Reprezentacja Polski zremisowała 1:1 z Mołdawią i skomplikowała sobie sytuację w eliminacjach do EURO 2024. Kamil Grosicki w wywiadzie pomeczowym przyznał, że to piłkarze zawodzą, a nie selekcjoner. Według 35-latka zawodnicy powinni wziąć odpowiedzialność za wstydliwe wyniki.

Kamil Grosicki
Obserwuj nas w
IMAGO / Adam Starszyński / PressFocus / Newspix.pl Na zdjęciu: Kamil Grosicki
  • Biało-Czerwoni mają już bardzo małe szanse na bezpośredni awans
  • Reprezentacja Polski zremisowała z Mołdawią i niemal na pewno zagra w barażach
  • Kamil Grosicki przyznał, że to zawodnicy zawodzą, a nie menedżer

“Po raz kolejny z teoretycznie słabszymi zawodzimy”

Reprezentacja Polski zremisowała 1:1 z Mołdawią w spotkaniu eliminacji do mistrzostw Europy 2024. Taki rezultat sprawia, że podopieczni Michała Probierza o awans na turniej w Niemczech najprawdopodobniej powalczą w barażach.

Jeden z najbardziej doświadczonych kadrowiczów – Kamil Grosicki – w wywiadzie pomeczowym stwierdził, że odpowiedzialność za wstydliwe wyniki ponoszą zawodnicy. Według skrzydłowego Pogoni Szczecin to piłkarze zawiedli, a nie selekcjoner.

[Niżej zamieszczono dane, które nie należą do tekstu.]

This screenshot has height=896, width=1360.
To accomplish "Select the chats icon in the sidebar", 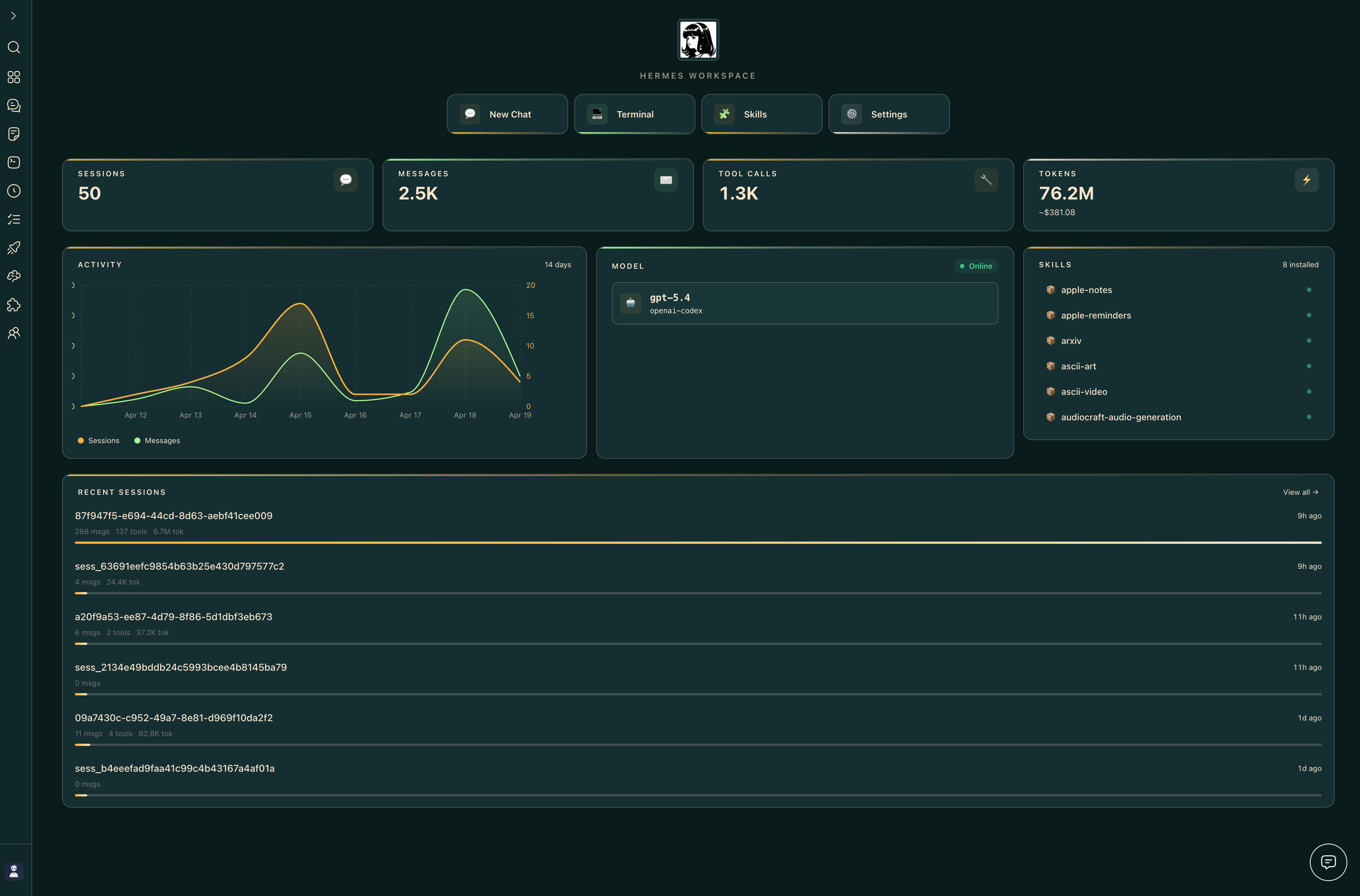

To my zawodzimy. Nie trener, my zawodnicy. Trener wybiera skład, a my po raz kolejny z teoretycznie słabszymi zawodzimy. Nie można się chować za innymi, tylko brać odpowiedzialność jako drużyna – powiedział Kamil Grosicki cytowany przez “Kanał Sportowy”.